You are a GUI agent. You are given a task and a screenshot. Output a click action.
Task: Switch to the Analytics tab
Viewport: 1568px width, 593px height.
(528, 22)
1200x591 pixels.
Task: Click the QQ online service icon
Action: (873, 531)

---*---

> **Exercise description**
Output every line of the items above verbatim, keeping their original order.

> **Response to this exercise**
You are a GUI agent. You are given a task and a screenshot. Output a click action.
Task: Switch to the Analytics tab
Viewport: 1568px width, 593px height.
(528, 22)
1200x591 pixels.
Task: Click the QQ online service icon
Action: (873, 531)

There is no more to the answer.